The study looked at impulsive and antisocial behavior. It focused on the anterior cingulate cortex (ACC), a portion of the brain that deals with regulating behavior and impulsivity.
The ACC is “associated with error processing, conflict monitoring, response selection, and avoidance learning,” according to the researchers. People who have damage in this area have been shown to produce changes in disinhibition, apathy, and aggressiveness. Indeed, ACC-damaged patients have been classed in the ‘acquired psychopathic personality’ genre, researchers said in the study.
The study demonstrated that inmates with relatively low activity in the ACC were twice as likely to re-offend than inmates with high activity in this region.
For the study, researchers examined 96 male inmates between the ages of 20 and 52 who volunteered to participate. The men were followed up to four years after they were released from prison.
Researchers used the Mind Research Network’s Mobile Magnetic Resonance Imaging (MRI) System to collect neuroimaging data while the inmates completed a series of mental tests.
“People who reoffended were much more likely to have lower activity in the anterior cingulate cortices than those who had higher functioning ACCs,” Kiehl said.
“This means we can see on an MRI a part of the brain that might not be working correctly — giving us a look into who is more likely to demonstrate impulsive and anti-social behavior that leads to re-arrest.”
“These results point the way toward a promising method of neuroprediction with great practical potential in the legal system,” said Dr. Walter Sinnott-Armstrong, Stillman Professor of Practical Ethics in the Philosophy Department at Duke University, who collaborated on the study.
“These findings have incredibly significant ramifications for the future of how our society deals with criminal justice and offenders,” said senior author Dr. Kent A. Kiehl, associate professor of psychology at the University of New Mexico.

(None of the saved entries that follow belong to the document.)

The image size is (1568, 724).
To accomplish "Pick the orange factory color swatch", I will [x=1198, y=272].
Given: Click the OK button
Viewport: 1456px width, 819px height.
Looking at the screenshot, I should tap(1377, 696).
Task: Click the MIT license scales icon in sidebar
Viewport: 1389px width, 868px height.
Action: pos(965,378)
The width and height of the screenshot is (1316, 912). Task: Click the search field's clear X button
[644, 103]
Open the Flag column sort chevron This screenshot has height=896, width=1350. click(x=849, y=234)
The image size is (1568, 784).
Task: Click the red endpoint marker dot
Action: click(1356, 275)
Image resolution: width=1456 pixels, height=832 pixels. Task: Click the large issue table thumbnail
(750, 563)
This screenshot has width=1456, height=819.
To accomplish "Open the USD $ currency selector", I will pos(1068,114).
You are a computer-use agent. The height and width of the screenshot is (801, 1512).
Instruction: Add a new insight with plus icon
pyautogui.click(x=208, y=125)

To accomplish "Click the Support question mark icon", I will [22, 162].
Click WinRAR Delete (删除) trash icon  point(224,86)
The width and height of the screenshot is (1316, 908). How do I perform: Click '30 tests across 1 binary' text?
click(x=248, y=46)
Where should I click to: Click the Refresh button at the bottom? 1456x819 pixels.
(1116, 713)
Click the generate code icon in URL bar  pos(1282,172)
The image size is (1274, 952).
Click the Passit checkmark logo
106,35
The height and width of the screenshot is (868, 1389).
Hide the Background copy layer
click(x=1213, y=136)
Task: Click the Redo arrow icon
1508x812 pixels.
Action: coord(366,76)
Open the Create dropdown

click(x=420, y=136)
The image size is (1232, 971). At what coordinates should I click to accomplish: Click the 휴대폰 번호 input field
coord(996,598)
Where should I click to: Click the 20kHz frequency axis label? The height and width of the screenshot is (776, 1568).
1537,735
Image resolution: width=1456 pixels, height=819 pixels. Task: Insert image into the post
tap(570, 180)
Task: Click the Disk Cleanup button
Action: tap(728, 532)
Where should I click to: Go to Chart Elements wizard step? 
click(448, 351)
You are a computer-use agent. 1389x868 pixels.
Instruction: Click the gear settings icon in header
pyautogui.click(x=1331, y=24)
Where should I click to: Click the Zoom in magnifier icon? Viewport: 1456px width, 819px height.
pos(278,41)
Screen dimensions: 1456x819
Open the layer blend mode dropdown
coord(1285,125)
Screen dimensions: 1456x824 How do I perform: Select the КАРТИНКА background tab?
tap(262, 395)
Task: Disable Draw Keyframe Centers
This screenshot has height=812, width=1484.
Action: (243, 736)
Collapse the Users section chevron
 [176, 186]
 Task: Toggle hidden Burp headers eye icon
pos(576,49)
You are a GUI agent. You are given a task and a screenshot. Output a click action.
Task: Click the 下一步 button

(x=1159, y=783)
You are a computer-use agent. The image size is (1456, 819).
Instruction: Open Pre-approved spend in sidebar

“Not only does this study give us a tool to predict which criminals may reoffend and which ones will not reoffend, it also provides a path forward for steering offenders into more effective targeted therapies to reduce the risk of future criminal activity.”
“Much more work needs to be done, but this line of research could help to make our criminal justice system more effective.”
Kiehl added he is now working on developing treatments that increase activity within the ACC to attempt to treat the high-risk offenders.
The study will be published in the Proceedings of the National Academy of Sciences.